#### [WORK TO BE COMPLETED]
Set down exactly, with nothing added, the lines from the one containing "Click the bold Subject: label" through the end of the entries.

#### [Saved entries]
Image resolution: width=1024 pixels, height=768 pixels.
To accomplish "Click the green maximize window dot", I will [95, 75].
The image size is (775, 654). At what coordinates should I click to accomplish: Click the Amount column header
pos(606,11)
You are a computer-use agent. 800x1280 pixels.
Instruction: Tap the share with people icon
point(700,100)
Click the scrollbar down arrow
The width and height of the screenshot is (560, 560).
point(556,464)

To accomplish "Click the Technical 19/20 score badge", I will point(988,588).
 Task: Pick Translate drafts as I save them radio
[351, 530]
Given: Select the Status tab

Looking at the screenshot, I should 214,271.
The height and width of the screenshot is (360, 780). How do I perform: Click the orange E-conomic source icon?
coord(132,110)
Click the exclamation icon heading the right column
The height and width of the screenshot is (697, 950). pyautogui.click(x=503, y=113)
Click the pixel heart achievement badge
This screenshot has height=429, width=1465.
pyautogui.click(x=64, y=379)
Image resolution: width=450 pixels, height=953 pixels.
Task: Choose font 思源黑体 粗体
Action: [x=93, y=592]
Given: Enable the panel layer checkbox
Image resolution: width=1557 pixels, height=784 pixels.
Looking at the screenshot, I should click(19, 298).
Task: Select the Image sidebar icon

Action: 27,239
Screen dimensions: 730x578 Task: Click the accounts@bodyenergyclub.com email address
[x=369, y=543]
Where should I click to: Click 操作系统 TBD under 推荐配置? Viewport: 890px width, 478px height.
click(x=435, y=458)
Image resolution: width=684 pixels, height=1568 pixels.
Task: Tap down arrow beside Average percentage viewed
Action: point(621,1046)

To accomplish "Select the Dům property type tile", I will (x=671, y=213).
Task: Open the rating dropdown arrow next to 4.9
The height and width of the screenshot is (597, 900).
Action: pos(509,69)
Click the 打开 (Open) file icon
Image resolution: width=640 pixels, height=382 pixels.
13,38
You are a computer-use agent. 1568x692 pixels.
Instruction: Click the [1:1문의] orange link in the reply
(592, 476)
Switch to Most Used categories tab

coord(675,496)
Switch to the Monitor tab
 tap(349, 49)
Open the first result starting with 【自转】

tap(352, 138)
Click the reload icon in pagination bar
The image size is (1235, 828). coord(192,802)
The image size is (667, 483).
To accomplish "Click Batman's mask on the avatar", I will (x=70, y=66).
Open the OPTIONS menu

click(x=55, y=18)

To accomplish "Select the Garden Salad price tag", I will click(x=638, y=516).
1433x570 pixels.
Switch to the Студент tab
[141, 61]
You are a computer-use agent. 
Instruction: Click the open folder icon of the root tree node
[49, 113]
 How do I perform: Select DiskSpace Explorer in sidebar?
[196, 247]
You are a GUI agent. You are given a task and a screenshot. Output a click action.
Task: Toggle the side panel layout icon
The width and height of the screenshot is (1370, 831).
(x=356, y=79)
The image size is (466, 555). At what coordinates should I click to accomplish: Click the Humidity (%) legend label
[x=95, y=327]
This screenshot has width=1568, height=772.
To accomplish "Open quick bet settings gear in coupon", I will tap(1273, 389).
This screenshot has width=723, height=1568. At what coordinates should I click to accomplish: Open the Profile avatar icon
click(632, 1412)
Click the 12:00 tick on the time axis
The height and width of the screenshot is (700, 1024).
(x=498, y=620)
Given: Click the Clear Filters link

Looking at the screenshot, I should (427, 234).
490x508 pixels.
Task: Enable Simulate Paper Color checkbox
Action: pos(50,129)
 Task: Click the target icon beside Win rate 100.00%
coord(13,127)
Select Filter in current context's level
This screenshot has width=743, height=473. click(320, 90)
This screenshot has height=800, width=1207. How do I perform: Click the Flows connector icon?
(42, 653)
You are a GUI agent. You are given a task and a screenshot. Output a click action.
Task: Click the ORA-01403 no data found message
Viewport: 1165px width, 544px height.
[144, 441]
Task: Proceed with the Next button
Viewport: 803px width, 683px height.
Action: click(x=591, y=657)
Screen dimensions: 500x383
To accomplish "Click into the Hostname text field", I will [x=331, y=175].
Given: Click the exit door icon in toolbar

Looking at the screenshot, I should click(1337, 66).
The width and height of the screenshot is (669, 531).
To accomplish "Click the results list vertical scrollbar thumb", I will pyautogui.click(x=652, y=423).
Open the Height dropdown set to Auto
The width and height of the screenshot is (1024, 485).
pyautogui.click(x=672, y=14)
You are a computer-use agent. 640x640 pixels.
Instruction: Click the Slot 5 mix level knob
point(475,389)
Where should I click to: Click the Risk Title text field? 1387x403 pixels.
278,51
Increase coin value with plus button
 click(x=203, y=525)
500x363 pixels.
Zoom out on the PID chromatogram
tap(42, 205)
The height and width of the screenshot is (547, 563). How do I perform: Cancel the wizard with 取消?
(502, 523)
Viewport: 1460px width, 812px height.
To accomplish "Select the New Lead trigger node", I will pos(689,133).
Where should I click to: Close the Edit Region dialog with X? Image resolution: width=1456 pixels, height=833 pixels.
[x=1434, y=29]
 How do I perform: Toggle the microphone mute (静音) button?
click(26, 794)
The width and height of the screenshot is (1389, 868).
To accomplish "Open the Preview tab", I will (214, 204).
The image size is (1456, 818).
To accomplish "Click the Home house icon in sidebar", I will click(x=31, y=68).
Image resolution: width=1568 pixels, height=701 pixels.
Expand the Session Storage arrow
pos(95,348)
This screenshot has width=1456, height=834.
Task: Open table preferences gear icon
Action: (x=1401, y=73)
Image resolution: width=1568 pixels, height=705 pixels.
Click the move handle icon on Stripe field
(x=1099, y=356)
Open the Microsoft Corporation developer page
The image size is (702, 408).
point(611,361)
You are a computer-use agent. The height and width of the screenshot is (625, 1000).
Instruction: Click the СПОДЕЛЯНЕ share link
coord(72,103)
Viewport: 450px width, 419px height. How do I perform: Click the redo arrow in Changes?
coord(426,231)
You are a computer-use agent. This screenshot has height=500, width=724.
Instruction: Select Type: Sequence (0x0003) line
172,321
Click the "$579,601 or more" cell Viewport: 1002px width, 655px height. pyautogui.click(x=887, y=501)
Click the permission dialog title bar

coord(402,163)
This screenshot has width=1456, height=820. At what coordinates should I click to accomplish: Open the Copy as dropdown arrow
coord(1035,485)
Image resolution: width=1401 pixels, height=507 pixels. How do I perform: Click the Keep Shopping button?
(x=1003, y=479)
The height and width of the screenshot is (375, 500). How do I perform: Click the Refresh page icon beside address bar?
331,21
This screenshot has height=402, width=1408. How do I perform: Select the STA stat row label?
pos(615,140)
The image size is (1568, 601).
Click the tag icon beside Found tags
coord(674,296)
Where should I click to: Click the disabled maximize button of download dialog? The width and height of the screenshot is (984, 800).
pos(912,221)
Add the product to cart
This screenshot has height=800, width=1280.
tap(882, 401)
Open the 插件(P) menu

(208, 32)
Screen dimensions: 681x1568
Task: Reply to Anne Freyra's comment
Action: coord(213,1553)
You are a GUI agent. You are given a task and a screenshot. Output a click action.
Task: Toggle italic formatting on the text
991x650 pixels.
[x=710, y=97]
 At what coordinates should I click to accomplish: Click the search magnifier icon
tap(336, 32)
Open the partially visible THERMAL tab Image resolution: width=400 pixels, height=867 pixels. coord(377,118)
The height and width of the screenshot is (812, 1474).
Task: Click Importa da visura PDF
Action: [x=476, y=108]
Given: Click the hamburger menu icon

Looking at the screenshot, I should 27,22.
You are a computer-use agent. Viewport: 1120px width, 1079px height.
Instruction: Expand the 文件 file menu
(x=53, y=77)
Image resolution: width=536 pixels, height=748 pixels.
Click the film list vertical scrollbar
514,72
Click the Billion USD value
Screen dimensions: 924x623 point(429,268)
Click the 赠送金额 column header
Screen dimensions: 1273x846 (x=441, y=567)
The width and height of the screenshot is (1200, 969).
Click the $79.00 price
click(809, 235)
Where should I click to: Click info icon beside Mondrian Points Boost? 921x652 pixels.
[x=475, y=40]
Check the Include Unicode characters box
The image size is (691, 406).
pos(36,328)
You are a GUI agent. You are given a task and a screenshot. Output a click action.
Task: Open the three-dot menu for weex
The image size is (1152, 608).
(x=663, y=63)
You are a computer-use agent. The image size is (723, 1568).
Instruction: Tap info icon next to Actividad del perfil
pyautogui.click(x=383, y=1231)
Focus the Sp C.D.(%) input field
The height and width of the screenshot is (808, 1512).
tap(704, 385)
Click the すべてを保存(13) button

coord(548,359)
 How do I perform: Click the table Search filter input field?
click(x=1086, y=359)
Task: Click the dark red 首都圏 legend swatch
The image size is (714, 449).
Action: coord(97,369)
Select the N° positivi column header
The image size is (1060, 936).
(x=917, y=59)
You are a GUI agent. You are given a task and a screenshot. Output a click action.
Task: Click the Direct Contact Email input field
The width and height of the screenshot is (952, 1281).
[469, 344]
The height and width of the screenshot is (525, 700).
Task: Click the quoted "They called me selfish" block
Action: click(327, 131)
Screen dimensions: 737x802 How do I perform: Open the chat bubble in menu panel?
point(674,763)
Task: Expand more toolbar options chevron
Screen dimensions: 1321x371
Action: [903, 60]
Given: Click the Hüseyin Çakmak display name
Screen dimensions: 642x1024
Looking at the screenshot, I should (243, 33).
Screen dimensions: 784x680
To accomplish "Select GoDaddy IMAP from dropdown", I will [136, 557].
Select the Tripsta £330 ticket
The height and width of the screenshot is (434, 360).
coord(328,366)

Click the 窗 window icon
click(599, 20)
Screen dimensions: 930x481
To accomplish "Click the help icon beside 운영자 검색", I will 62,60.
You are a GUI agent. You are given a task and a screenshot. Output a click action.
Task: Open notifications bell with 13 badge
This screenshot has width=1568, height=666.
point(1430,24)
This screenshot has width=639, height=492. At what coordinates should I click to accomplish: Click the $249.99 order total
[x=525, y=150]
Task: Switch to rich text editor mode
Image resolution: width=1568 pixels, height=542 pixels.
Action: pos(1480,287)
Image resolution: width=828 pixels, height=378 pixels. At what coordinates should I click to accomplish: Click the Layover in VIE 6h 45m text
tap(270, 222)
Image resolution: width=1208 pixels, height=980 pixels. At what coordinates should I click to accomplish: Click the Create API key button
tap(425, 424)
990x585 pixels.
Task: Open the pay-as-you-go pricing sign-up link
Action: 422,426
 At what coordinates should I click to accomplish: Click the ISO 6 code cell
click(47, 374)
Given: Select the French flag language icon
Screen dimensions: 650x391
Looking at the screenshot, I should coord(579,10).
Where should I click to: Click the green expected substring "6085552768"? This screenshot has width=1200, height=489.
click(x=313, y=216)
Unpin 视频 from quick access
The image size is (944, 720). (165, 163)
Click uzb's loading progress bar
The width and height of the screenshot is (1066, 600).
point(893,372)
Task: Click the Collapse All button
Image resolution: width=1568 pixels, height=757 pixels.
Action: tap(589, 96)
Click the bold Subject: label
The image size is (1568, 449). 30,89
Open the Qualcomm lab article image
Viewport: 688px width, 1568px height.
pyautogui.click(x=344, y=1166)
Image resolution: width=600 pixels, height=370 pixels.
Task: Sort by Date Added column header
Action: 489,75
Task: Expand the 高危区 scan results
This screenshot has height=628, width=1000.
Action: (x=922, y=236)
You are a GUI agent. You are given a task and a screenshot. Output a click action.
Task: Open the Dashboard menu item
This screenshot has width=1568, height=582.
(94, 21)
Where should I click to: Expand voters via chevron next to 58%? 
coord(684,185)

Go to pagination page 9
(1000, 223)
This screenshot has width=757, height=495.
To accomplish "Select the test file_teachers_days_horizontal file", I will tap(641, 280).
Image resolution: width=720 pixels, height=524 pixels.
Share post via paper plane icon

#### [TASK OUTPUT]
Click the bold Subject: label
The image size is (1568, 449). 30,89
Open the Qualcomm lab article image
Viewport: 688px width, 1568px height.
pyautogui.click(x=344, y=1166)
Image resolution: width=600 pixels, height=370 pixels.
Task: Sort by Date Added column header
Action: 489,75
Task: Expand the 高危区 scan results
This screenshot has height=628, width=1000.
Action: (x=922, y=236)
You are a GUI agent. You are given a task and a screenshot. Output a click action.
Task: Open the Dashboard menu item
This screenshot has width=1568, height=582.
(94, 21)
Where should I click to: Expand voters via chevron next to 58%? 
coord(684,185)

Go to pagination page 9
(1000, 223)
This screenshot has width=757, height=495.
To accomplish "Select the test file_teachers_days_horizontal file", I will tap(641, 280).
Image resolution: width=720 pixels, height=524 pixels.
Share post via paper plane icon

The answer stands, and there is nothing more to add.